Projects that expose these:
- Prometheus Nginx Exporter - Adds detailed connection and request queue metrics.
- Apache mod_status - Gives real-time statistics on requests.
- Envoy Proxy Stats - Includes advanced L7 metrics.
Understanding Metric Data Structures
Metrics typically follow a structured format. Here’s how Prometheus structures time-series data:
http_requests_total{method="GET",status="200",host="example.com"} 1234
This tells us:
- Metric name:
http_requests_total
(a counter for total requests) - Labels:
{method="GET", status="200", host="example.com"}
(adds context) - Value:
1234
(the actual count at a given timestamp)
Other formats include JSON (used by ELK stack) or plaintext stats like Varnish’s varnishstat
output. Visualization tools like Grafana, Kibana, and Datadog help turn these raw numbers into insightful graphs.
Here are additional common types of metrics:
-
Counters: These are metrics that only ever increase. For example, a counter might track the total number of requests processed. They reset when the application restarts but otherwise just keep adding. The main metric type for things like
http_requests_total
. -
Gauges: These metrics can go up or down. A typical example is memory usage. The value fluctuates over time, such as
memory_usage_bytes
. Gauges are perfect for metrics that reflect current values like the number of active connections. -
Histograms: These are metrics that track the distribution of data over a period. For instance, request latency is often tracked using histograms, which group latency into buckets (e.g., 0-100ms, 100-200ms). You can later query these buckets to find out the overall distribution and percentiles.
-
Summaries: Similar to histograms, summaries also track distributions but with a focus on calculating percentile values over time, such as the
http_request_duration_seconds
that tracks response durations. Summaries automatically calculate things like the 95th and 99th percentiles, giving a clear picture of the system’s responsiveness.
Visualization tools like Grafana use these structures to create time-series graphs, bar charts, and heatmaps, helping you monitor and make sense of the raw data collected over time.
How Things Go Wrong
Misconfigurations and bad practices can lead to blind spots. Here are some common mistakes:
- Only monitoring averages - Averages hide spikes. Use percentiles instead (e.g., p95 latency instead of mean latency). A system with an average response time of 200ms might still have p99 requests taking several seconds.

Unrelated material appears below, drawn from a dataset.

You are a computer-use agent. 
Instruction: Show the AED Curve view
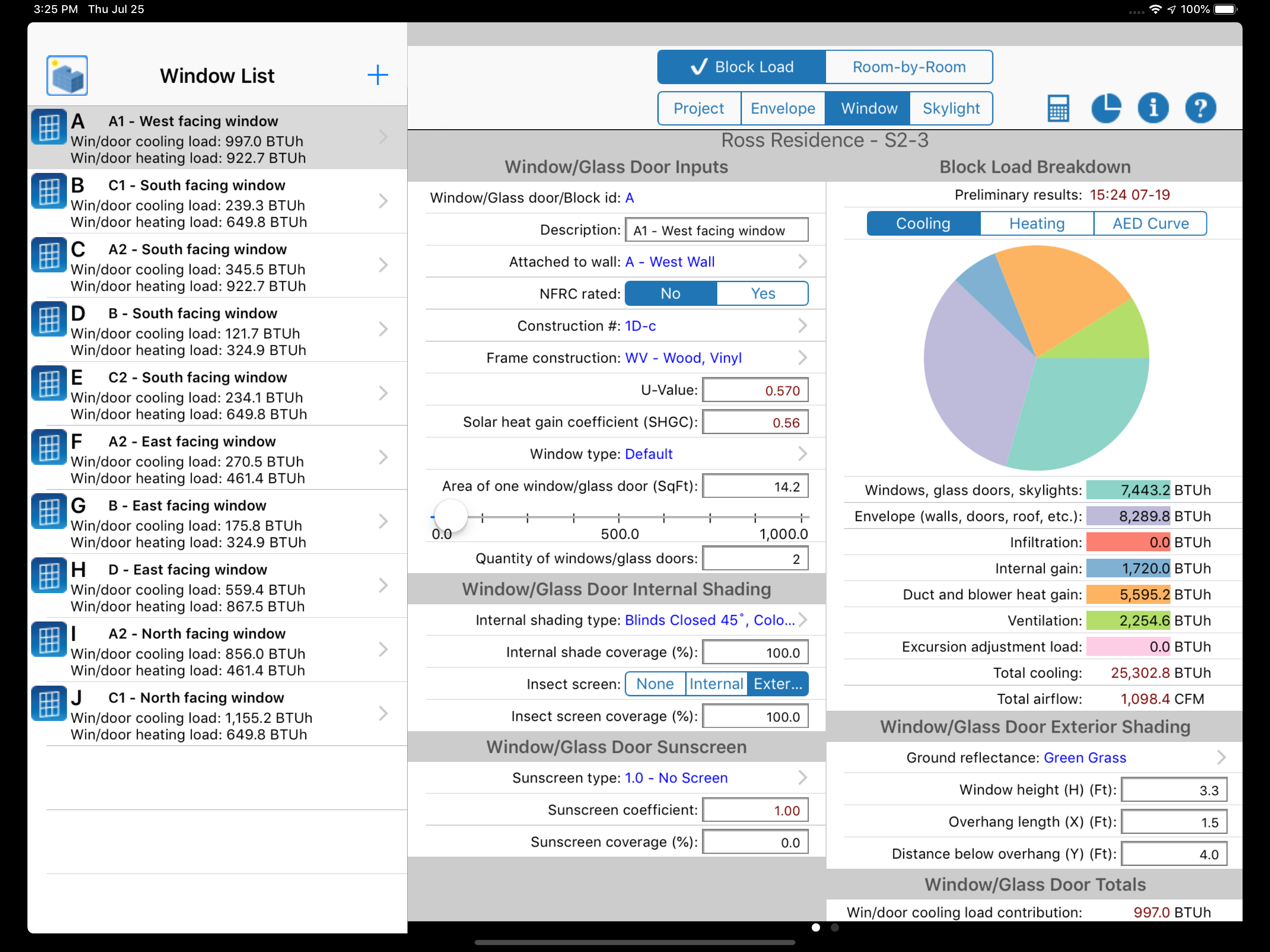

- Ignoring connection limits - Many assume high CPU means a busy server, but often it’s connection saturation causing slowdowns. If your server reaches its max connections, new requests get queued or dropped. Monitoring this prevents hard-to-debug availability issues.
- Alerting on raw request counts - More traffic isn’t always bad, rate-based alerts (e.g., error rate > 5%) are better. If a sudden traffic increase also brings a rise in 5xx errors, that’s a red flag.
- Forgetting to clean up old metrics - Unused labels can bloat time-series databases, slowing down queries. A metric with thousands of unique labels (e.g., per-user tracking) can make querying painfully slow.
- No alert for missing data - If your monitoring stops reporting, that’s a failure in itself. A crashed exporter or a broken pipeline can lead to silent blind spots unless you explicitly check for data gaps.
Final Thoughts
Good monitoring isn’t just about collecting numbers, it’s about knowing which numbers matter. Go beyond defaults, visualize wisely, and keep an eye on what isn’t being monitored. Your future self will thank you when a weird Tuesday bug pops up again.